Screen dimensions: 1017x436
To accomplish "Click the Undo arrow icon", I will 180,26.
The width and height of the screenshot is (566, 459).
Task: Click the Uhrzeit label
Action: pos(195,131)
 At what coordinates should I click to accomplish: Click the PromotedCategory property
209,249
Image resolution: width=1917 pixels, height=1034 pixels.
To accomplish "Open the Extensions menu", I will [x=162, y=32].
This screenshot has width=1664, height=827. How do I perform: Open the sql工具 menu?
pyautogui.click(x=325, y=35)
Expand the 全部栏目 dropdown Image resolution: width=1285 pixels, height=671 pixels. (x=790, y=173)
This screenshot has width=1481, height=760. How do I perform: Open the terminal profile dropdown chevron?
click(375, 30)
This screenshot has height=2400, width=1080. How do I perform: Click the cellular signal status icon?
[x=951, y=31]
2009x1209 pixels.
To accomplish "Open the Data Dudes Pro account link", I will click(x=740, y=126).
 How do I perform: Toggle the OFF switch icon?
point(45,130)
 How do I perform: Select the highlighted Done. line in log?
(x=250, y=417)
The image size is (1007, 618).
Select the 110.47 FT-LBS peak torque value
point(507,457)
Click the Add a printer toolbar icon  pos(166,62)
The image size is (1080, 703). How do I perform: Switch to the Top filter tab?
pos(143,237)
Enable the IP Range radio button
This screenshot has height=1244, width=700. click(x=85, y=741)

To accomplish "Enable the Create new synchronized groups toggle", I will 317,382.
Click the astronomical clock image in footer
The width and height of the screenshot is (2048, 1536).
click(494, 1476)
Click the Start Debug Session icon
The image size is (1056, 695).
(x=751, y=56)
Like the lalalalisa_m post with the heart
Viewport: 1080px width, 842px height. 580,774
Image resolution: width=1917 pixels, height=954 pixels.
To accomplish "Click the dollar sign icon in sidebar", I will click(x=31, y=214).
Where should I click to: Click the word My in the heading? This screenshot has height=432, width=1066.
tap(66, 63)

- _Written problem_: Copy the stretch of entries from the line containing "The image size is (1007, 618)." through the line containing "This screenshot has height=1244, width=700.", but put "scanner" in place of "printer".

- _Problem solution_:
The image size is (1007, 618).
Select the 110.47 FT-LBS peak torque value
point(507,457)
Click the Add a scanner toolbar icon  pos(166,62)
The image size is (1080, 703). How do I perform: Switch to the Top filter tab?
pos(143,237)
Enable the IP Range radio button
This screenshot has height=1244, width=700. click(x=85, y=741)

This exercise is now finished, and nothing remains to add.